ESXi Desired State Cluster Configuration Remediation failed with error "Apply plugin 'DELETE:esx:hardware:pci_devices' failed"
search cancel

ESXi Desired State Cluster Configuration Remediation failed with error "Apply plugin 'DELETE:esx:hardware:pci_devices' failed"

book

Article ID: 416708

calendar_today

Updated On:

Products

VMware vCenter Server VMware vSphere ESXi

Issue/Introduction

  • ESXi Desired State cluster configuration remediation fails with the error "Apply plugin 'DELETE:esx:hardware:pci_devices' failed.

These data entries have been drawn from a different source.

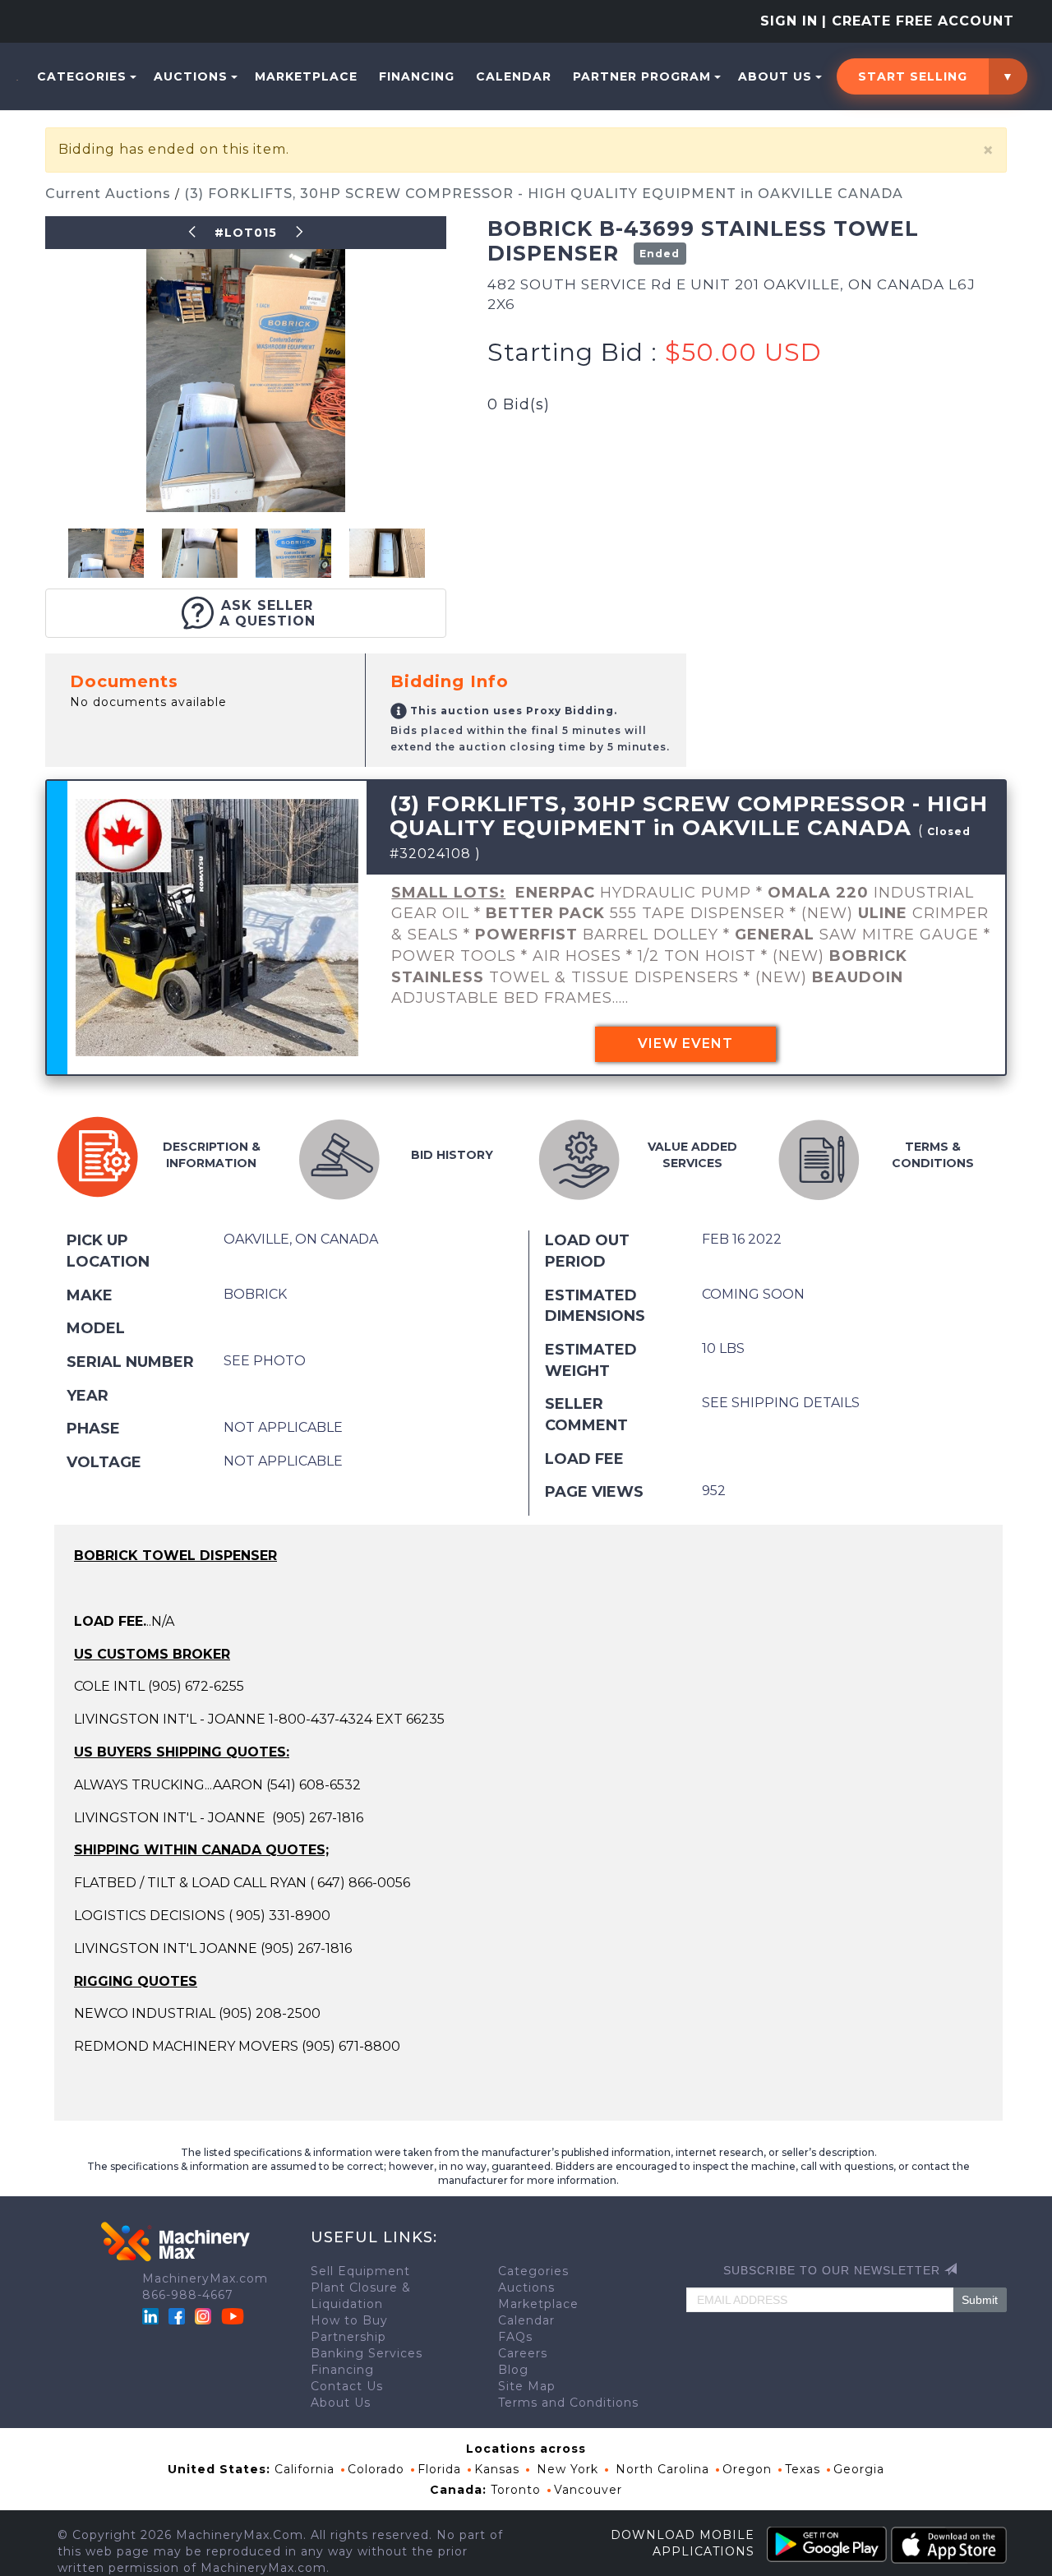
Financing (416, 76)
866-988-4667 (187, 2294)
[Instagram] (205, 2315)
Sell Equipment (360, 2271)
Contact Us (347, 2386)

  • Review of /var/run/log/settingsd.log reveals the following sequence of events, indicating the failure of the esx:hardware:pci_devices plugin during the apply operation:

YYYY-MM-DD T22:40:34.627Z In(14) settingsd\[2099396\]: info \[ConfigStore:6cf8044700\] Forking plugin for id=esx:hardware:pci_devices
YYYY-MM-DD T22:40:34.627Z In(14) settingsd\[2099396\]: info \[ConfigStore:6cf80c5700\] Starting plugin monitor thread
YYYY-MM-DD T22:40:34.684Z In(14) settingsd\[2099396\]: info \[ConfigStore:6cf80c5700\] Stopping plugin monitor thread
YYYY-MM-DD T22:40:34.684Z In(14) settingsd\[2099396\]: info \[ConfigStore:6cf8044700\] Config Manager plugin=esx:hardware:pci_devices, finished successfully
YYYY-MM-DD T22:40:34.690Z In(14) settingsd\[2099396\]: info \[ConfigStore:6cf8044700\] Plugin esx:hardware:pci_devices completed operation APPLY in 0.066281 seconds.
YYYY-MM-DD T22:40:34.690Z Er(11) settingsd\[2099396\]: error \[ConfigStore:6cf8044700\] esx:hardware:pci_devices plugin failed to execute.
YYYY-MM-DD T22:40:34.714Z In(14) settingsd\[2099396\]: info \[ConfigStore:6cf7fc3700\] Task completed: apply$task:52916e09-7e4d-0f05-31b7-04a505877737

Environment

VMware vSphere ESXi Host

VMware vCenter Server

Cause

The incorrect PCI device configurations on the affected ESXi host nodes. The ESXi configuration store (config store) contains entries for PCI devices that are not physically present on the server hardware. These phantom devices often have "null" hardware labels and missing device names, appearing with characteristics like "hardware label": "#" and a sbdf address (e.g., "sbdf": "0000:d8:00.2") but no corresponding physical device.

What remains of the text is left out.